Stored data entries
------------------------------------------------------------

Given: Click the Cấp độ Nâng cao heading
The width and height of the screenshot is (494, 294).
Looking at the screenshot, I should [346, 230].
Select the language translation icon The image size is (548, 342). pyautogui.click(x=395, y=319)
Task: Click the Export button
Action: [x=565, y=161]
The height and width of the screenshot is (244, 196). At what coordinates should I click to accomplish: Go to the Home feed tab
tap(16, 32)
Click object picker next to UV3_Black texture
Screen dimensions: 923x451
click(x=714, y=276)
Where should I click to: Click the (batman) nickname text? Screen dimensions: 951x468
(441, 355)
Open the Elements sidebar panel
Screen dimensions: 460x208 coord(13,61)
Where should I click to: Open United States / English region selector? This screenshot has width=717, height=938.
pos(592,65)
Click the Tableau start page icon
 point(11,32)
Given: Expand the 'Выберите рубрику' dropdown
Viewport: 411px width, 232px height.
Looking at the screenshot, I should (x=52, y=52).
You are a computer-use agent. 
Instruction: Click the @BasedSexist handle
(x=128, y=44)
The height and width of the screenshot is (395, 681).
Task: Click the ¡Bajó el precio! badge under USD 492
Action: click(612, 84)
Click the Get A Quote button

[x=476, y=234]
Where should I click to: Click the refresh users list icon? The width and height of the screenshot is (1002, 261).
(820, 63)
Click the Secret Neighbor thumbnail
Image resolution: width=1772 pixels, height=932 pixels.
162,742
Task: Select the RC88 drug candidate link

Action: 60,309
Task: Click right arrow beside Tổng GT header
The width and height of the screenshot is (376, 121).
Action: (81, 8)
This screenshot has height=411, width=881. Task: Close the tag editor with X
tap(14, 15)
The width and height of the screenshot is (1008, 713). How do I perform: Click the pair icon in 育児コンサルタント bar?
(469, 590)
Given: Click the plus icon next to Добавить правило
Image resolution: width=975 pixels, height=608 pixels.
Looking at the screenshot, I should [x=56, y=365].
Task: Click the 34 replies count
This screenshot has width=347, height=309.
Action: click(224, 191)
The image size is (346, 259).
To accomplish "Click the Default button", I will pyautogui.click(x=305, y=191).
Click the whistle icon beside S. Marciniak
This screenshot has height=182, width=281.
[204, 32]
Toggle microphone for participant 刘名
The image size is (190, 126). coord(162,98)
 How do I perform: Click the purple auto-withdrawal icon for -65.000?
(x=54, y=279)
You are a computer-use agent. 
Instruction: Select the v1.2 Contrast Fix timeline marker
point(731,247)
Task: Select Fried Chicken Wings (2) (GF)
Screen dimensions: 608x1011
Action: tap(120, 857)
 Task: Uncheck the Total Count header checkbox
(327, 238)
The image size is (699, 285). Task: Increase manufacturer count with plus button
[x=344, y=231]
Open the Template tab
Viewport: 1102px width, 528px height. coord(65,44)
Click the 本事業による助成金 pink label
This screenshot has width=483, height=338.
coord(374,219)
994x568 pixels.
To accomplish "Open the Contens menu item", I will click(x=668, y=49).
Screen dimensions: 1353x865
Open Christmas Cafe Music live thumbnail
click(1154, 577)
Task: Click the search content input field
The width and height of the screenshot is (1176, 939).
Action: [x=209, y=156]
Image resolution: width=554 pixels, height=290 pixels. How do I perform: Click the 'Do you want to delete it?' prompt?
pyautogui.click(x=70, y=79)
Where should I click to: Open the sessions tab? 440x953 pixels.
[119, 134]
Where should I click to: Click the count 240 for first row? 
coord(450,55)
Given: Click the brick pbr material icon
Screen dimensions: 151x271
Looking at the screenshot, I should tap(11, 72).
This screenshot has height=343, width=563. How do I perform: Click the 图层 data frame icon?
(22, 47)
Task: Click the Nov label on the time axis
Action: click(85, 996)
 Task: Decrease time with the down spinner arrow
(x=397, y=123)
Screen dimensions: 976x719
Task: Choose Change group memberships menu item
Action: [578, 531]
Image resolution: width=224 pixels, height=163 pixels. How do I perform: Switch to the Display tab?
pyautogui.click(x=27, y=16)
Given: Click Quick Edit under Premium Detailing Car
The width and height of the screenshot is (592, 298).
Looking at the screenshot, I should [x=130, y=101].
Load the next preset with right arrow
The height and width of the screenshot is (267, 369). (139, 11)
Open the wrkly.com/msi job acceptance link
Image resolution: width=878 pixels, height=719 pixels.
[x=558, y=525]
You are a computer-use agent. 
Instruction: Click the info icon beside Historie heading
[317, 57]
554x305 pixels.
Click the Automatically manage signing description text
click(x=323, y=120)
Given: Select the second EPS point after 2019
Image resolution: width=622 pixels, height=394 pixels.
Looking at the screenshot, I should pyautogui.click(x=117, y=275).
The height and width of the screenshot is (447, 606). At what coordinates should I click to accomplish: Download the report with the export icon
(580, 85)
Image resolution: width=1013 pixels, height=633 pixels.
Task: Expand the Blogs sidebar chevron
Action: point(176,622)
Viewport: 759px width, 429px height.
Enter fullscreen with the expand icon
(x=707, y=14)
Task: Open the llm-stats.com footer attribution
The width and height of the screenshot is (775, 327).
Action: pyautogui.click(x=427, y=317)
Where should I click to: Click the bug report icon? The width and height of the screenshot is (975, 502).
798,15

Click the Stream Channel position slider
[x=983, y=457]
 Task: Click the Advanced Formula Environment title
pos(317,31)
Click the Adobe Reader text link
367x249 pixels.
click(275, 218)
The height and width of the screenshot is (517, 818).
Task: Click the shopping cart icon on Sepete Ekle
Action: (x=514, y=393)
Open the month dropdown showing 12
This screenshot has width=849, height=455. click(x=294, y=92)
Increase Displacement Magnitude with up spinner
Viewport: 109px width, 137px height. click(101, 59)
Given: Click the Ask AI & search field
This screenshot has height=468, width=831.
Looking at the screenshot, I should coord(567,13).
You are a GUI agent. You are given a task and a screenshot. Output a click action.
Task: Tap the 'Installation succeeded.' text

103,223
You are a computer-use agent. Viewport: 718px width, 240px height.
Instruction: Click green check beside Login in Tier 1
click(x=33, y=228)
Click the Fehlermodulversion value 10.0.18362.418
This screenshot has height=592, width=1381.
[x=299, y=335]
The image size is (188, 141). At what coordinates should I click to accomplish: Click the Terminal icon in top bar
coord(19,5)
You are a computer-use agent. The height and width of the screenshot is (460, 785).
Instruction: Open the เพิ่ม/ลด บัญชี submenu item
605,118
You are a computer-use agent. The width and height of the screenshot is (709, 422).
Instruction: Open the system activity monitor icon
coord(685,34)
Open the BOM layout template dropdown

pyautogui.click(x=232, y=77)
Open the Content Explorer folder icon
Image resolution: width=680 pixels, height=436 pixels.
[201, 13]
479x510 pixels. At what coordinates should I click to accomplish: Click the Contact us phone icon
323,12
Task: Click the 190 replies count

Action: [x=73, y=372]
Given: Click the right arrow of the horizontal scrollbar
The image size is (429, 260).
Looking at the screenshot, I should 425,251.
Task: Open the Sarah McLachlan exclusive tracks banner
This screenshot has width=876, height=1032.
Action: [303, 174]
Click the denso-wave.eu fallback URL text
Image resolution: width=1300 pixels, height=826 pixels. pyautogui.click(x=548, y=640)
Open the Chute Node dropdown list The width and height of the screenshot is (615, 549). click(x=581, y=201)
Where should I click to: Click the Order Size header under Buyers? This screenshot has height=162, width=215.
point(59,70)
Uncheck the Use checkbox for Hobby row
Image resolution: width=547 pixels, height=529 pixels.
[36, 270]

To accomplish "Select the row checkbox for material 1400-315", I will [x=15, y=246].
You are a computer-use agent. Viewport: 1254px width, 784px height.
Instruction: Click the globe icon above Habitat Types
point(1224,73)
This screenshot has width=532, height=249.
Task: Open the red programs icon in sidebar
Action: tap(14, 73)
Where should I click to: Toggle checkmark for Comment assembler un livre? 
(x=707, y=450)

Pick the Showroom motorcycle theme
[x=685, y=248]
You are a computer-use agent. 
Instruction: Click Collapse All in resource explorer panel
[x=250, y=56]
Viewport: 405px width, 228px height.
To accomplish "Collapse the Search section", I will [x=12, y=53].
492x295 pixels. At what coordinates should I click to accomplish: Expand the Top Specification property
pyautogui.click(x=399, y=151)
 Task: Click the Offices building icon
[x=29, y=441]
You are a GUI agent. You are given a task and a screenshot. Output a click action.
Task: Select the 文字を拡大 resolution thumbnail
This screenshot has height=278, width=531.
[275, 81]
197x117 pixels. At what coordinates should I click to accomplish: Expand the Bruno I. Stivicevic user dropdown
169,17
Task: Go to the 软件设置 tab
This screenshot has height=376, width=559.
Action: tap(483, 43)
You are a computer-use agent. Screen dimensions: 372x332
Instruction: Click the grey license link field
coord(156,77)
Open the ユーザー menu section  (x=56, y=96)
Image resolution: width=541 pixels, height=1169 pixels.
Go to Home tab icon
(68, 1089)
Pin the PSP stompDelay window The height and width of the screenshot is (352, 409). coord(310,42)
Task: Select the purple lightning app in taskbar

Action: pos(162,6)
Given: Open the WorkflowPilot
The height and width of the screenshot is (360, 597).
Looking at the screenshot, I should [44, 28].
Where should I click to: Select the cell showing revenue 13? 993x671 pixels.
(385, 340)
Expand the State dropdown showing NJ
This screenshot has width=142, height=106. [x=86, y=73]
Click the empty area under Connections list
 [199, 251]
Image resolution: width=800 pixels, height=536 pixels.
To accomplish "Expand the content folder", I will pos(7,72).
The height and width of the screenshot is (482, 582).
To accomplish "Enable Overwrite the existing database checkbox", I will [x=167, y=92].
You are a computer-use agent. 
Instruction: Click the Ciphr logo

------------------------------------------------------------

• PROBLEM DESCRIPTION:
Quote the records from their first line to the line with "Task: Click right arrow beside Tổng GT header", inclusive, without adding or dropping anything.

• RESULT FOR THIS TASK:
Given: Click the Cấp độ Nâng cao heading
The width and height of the screenshot is (494, 294).
Looking at the screenshot, I should [346, 230].
Select the language translation icon The image size is (548, 342). pyautogui.click(x=395, y=319)
Task: Click the Export button
Action: [x=565, y=161]
The height and width of the screenshot is (244, 196). At what coordinates should I click to accomplish: Go to the Home feed tab
tap(16, 32)
Click object picker next to UV3_Black texture
Screen dimensions: 923x451
click(x=714, y=276)
Where should I click to: Click the (batman) nickname text? Screen dimensions: 951x468
(441, 355)
Open the Elements sidebar panel
Screen dimensions: 460x208 coord(13,61)
Where should I click to: Open United States / English region selector? This screenshot has width=717, height=938.
pos(592,65)
Click the Tableau start page icon
 point(11,32)
Given: Expand the 'Выберите рубрику' dropdown
Viewport: 411px width, 232px height.
Looking at the screenshot, I should (x=52, y=52).
You are a computer-use agent. 
Instruction: Click the @BasedSexist handle
(x=128, y=44)
The height and width of the screenshot is (395, 681).
Task: Click the ¡Bajó el precio! badge under USD 492
Action: click(612, 84)
Click the Get A Quote button

[x=476, y=234]
Where should I click to: Click the refresh users list icon? The width and height of the screenshot is (1002, 261).
(820, 63)
Click the Secret Neighbor thumbnail
Image resolution: width=1772 pixels, height=932 pixels.
162,742
Task: Select the RC88 drug candidate link

Action: 60,309
Task: Click right arrow beside Tổng GT header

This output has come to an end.